Stored entries
++++
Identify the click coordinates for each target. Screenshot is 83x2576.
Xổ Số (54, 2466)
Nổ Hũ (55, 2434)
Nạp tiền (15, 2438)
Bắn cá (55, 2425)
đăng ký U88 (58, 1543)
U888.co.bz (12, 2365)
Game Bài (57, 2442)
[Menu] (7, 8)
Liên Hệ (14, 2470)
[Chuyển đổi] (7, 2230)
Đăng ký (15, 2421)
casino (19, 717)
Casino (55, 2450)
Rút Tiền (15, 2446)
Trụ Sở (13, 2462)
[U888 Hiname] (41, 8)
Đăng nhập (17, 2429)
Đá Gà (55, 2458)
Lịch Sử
++++
**About this exercise:** Would you quote, exactly and only, the lines from the one containing "Game Bài (57, 2442)" to the end of the entries?

**Solution for this exercise:**
Game Bài (57, 2442)
[Menu] (7, 8)
Liên Hệ (14, 2470)
[Chuyển đổi] (7, 2230)
Đăng ký (15, 2421)
casino (19, 717)
Casino (55, 2450)
Rút Tiền (15, 2446)
Trụ Sở (13, 2462)
[U888 Hiname] (41, 8)
Đăng nhập (17, 2429)
Đá Gà (55, 2458)
Lịch Sử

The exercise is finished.